Re: question about bulk queries against Airflow DB...

Posted by Ping Zhang <pi...@umich.edu>.
Hi Rafal,

In our production, we have a few bulk queries:

1. We have a cron job to query the replica of the airflow db for number of
tis in different states, the number of tasks in queued, running, and the
number of tasks whose state is changed to 'scheduled', 'running', 'queued'
in the last minute window (we have a task_instance trigger table to track
all state changes of tis). It then emits metrics that we have alerts on.

2. We have another job to periodically trim historical data in
task_instance, log, dag_run, etc tables, if their state is failed/success.
This prevents  those tables  from growing too big to have performance
impact.

(when we do deletion, we carefully break down the query into smaller chunks
to avoid locking the table for too long, which might cause issues)

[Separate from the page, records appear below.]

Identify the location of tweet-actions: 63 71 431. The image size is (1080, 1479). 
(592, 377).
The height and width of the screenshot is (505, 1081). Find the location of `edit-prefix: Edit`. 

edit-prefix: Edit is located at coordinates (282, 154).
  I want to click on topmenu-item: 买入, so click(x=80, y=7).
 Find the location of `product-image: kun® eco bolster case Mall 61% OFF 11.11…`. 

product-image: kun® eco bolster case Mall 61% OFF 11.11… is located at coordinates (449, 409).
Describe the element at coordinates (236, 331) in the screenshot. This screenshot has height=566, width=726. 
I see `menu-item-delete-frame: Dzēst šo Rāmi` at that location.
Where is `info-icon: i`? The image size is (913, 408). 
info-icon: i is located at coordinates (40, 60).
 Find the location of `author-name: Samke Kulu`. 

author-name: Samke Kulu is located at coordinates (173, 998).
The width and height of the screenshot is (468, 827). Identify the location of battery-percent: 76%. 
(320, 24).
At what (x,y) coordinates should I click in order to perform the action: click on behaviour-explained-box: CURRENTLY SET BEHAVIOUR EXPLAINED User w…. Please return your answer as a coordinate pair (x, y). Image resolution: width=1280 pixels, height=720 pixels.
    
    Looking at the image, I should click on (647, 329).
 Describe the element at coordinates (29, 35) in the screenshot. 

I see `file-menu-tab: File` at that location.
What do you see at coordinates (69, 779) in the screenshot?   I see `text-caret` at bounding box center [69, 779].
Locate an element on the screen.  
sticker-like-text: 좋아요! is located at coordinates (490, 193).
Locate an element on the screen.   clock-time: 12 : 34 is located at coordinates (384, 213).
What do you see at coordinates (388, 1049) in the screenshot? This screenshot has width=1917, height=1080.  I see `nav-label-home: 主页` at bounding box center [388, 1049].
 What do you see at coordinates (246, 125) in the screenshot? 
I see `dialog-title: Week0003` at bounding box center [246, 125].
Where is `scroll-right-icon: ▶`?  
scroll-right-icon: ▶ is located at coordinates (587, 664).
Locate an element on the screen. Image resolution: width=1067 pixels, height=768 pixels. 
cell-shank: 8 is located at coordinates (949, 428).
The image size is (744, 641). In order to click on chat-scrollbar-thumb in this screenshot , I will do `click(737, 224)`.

3. We have a script to easily reset failed tis given a period of time so
that when there is an infra failure, we can reset those failed tasks due to
infra failure.

I hope this can help. As for the Airflow API part, I think it depends on
the use cases. If the use cases are for infra teams who manage the airflow
clusters, I am leaning towards not having an API. But if it is for other
users, it is better to have an API around it as we don't want them to have
access to prod db.

Thanks,

Ping


On Thu, May 19, 2022 at 10:31 AM Rafal Biegacz
<ra...@google.com.invalid> wrote:

> Hi Airflow Community,
>
> Some heavy users of Airflow rely on the possibility to run bulk sql
> queries against Airflow DB.
>
> My gut feeling is that one of the reason they do that is to implement some
> additional visualizations and monitoring for Airflow tasks, DAGs and sense
> state of task scheduling.
>
> For example, I see that users do the following:
>
>    - retrieving all tasks that are in the queued state
>    - deleting all the tasks that are in the queued state for too long
>    - query DB to retrieve info about all DAGs that failed in the
>    specified period of time.
>    - etc.
>
> Just wondering if we shouldn't implement support for some such queries via
> Airflow API to eliminate a need to query Airflow database directly.
> This request might be even more important in the context of AIP-44
> Airflow Internal API
> <https://cwiki.apache.org/confluence/display/AIRFLOW/AIP-44+Airflow+Internal+API> which
> tries to limit/control direct access to the Airflow Database.
>
> It would be great if you could share more info about such "bulk" queries
> that you do/saw in practice and it would be great to hear from you what you
> think about implementing support for some of them in Airflow API (stable or
> internal).
>
> Regards, Rafal.
>